Ein Ist-Zustand, der für so viele von uns „normal“ ist: Schule, Job, Familie, Pension. Kinder großziehen, Kredite abbezahlen. Aufstehen, arbeiten, fernsehen. Wir sind eingespannt in die vielen Pflichten und Gewohnheiten unserer Tage. Wir nehmen sie ernst, pflichtbewusst und ohne nachzudenken erledigen wir roboterhaft das, was von uns erwartet wird oder wir uns selbst auferlegen. Jeder Tag gleicht dem anderen, ab und zu gibt es ein Highlight, doch im Großen und Ganzen sind unsere Tage vorgegeben. Aus Tagen werden Monate, aus Monaten Jahre, aus dem jungen Menschen einer im besten Alter und bald schon unterhält man sich mit anderen über Krankheiten und Pensionsanspruch. Unsere Zeit verrinnt, ohne Leben, subjektiv haben wir also gar nicht gelebt, wir werden alt an Jahren, ohne dass wir es bemerken. Die Tage, Wochen, Monate, Jahre, wo sind sie geblieben?

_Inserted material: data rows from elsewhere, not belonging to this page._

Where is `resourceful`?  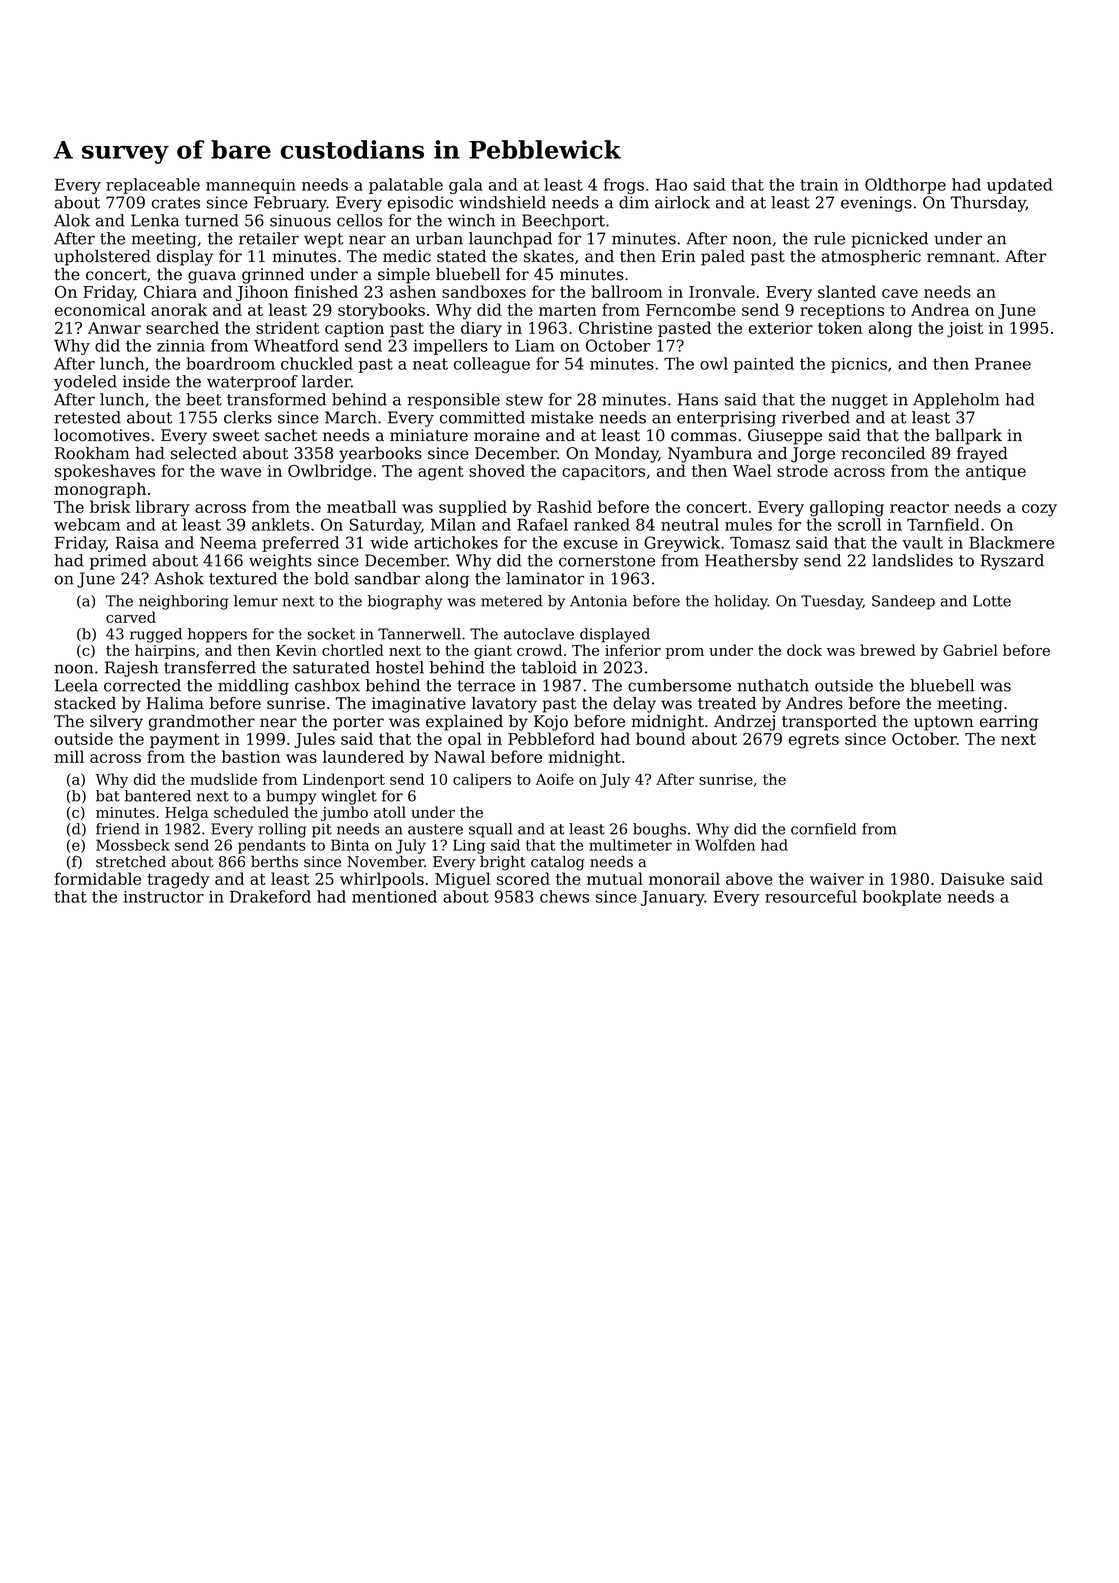
resourceful is located at coordinates (811, 896).
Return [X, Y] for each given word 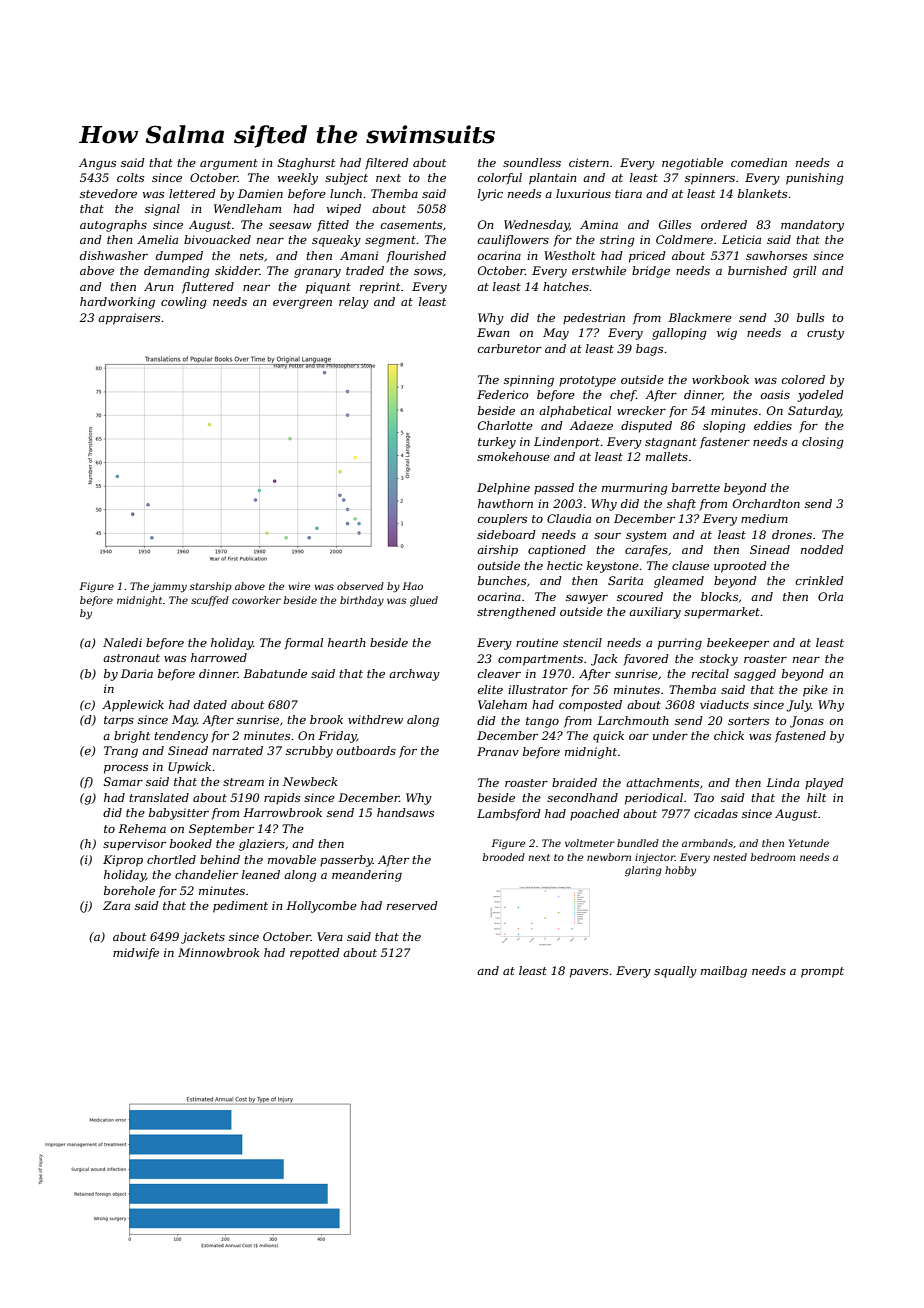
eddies [773, 425]
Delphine [503, 489]
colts [130, 177]
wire [299, 586]
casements [411, 225]
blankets [762, 193]
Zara [116, 905]
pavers [589, 973]
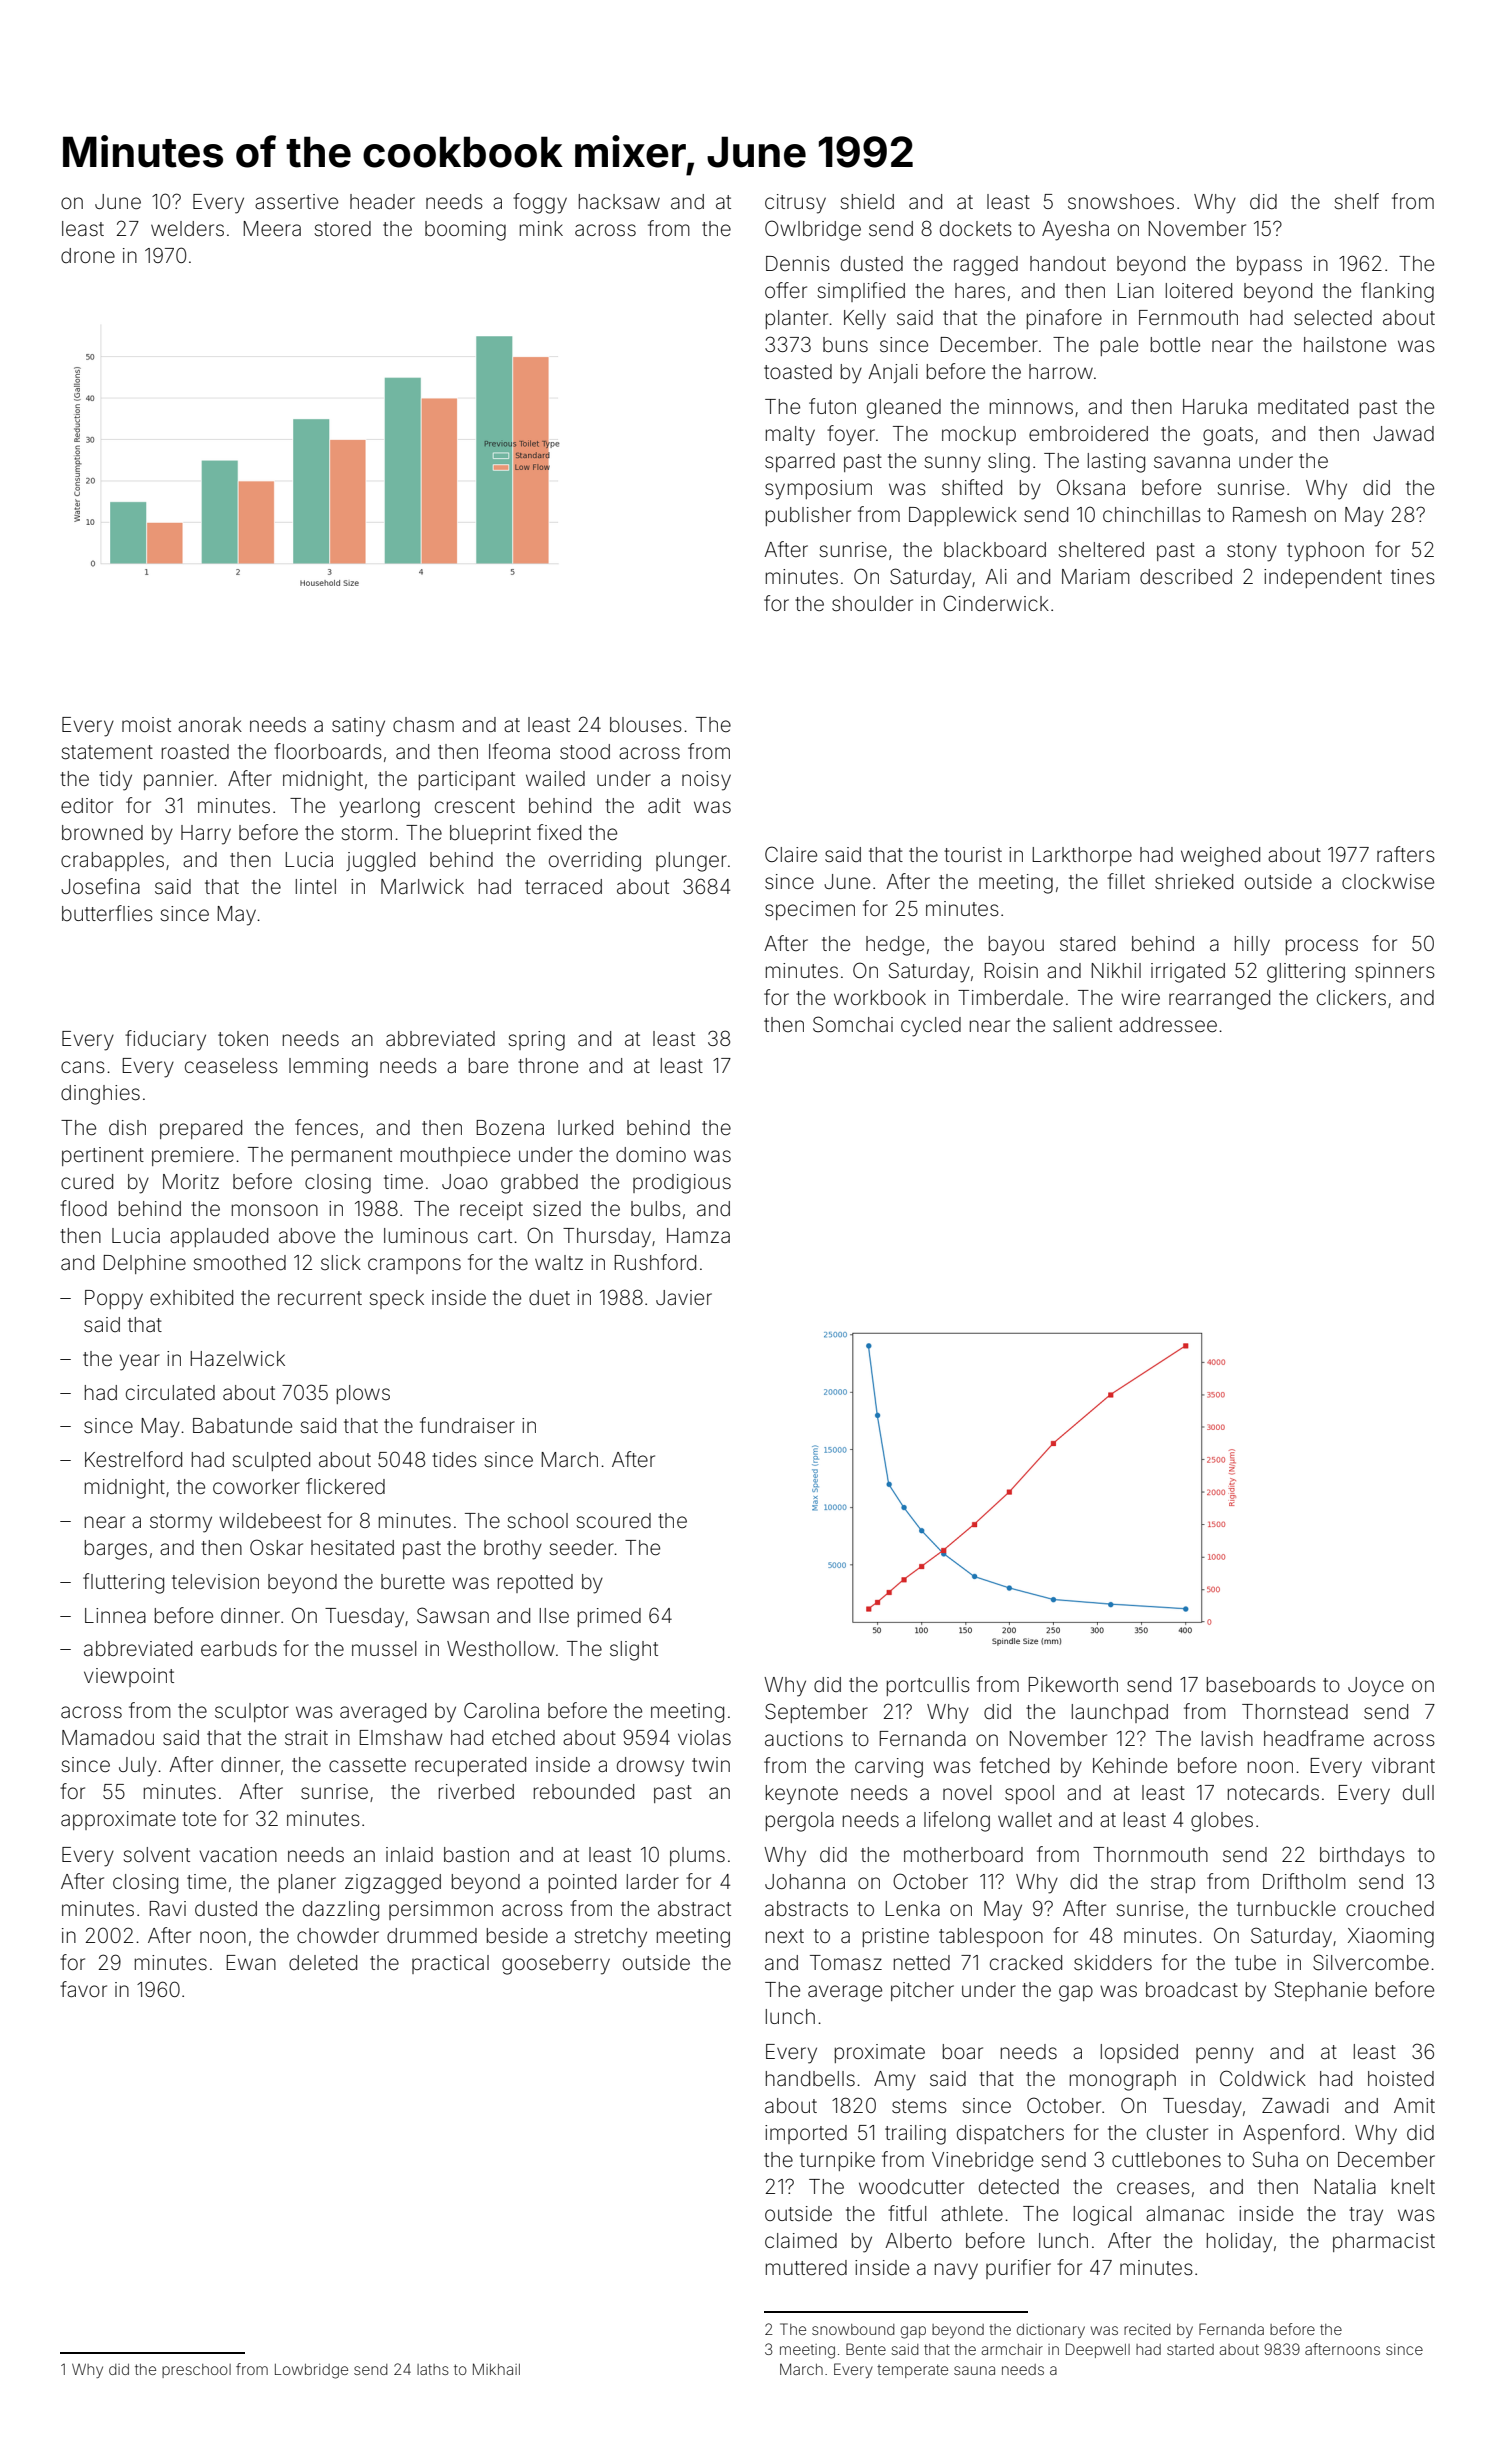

Wir leben oft so, als würden wir ewig leben. Sehen wir eine Gelegenheit, die uns im Leben voranbringen oder uns Freude bereiten könnte oder durch die wir Menschen kennen lernen könnten – was tun wir? Wir lassen die Gelegenheit vorüberziehen. Man muss ja nicht alles haben. Morgen ist auch ein Tag. Das nächste Mal. Es passt jetzt nicht so gut. Wer weiß, was da herauskommt. Es ist auch so ganz nett.